● SET PROBLEM
Reproduce every entry below word for word, omitting the images.

## START PROVIDED RECORDS

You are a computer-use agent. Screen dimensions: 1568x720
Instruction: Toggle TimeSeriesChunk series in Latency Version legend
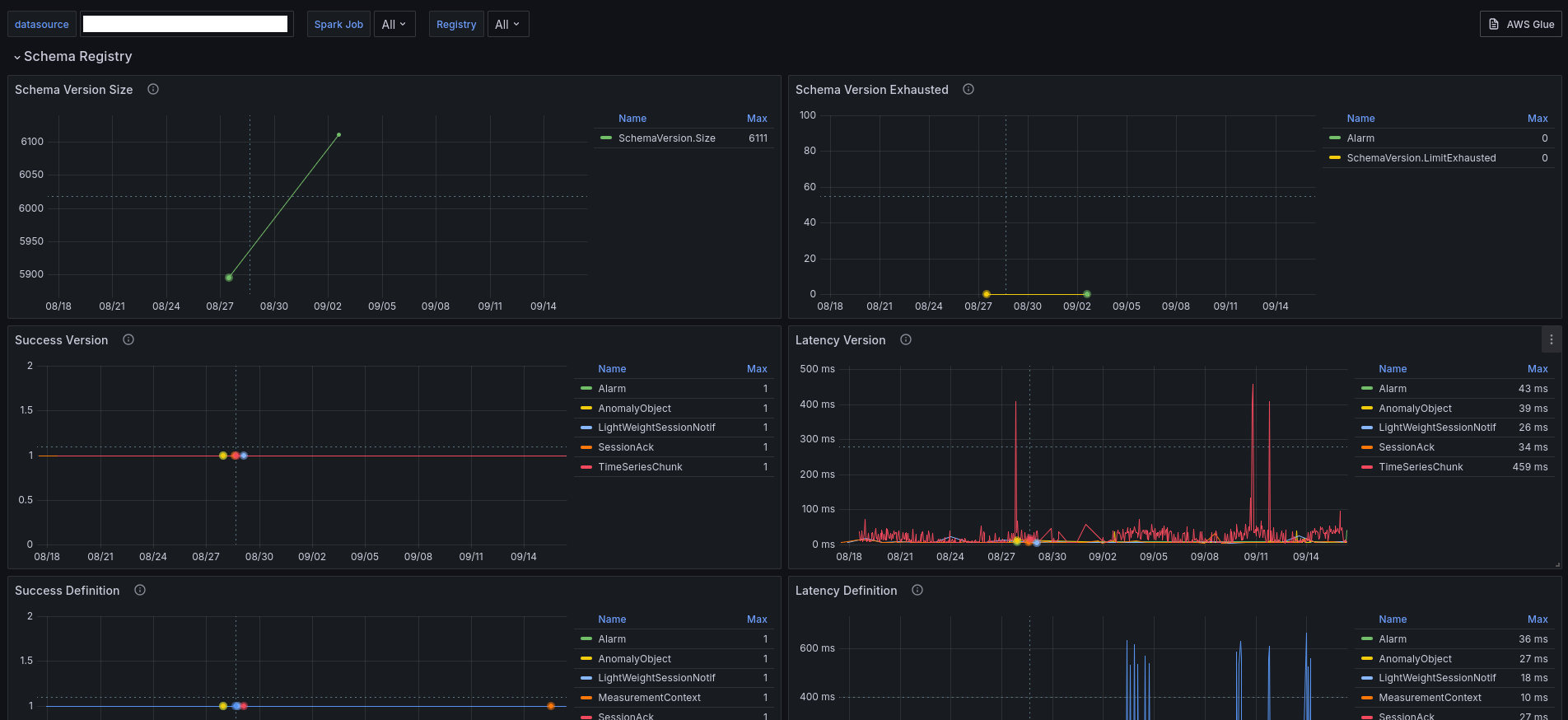1421,467

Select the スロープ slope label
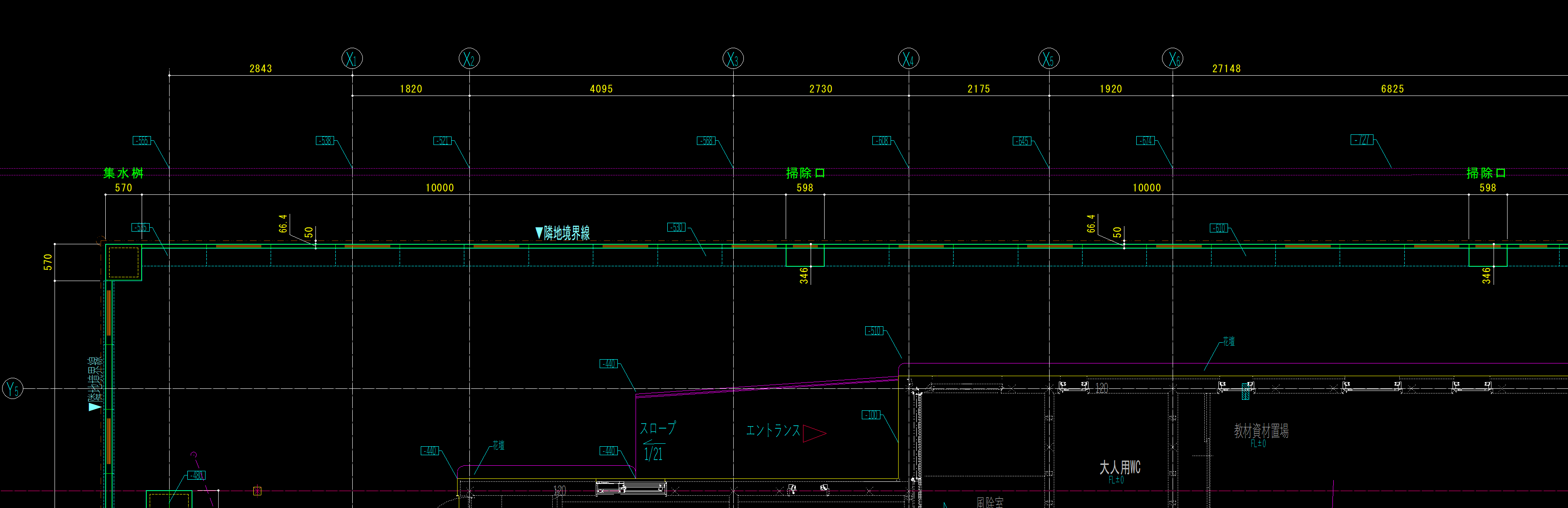click(658, 428)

## END PROVIDED RECORDS

● RESULT OF THIS EXERCISE
You are a computer-use agent. Screen dimensions: 1568x720
Instruction: Toggle TimeSeriesChunk series in Latency Version legend
1421,467

Select the スロープ slope label
click(658, 428)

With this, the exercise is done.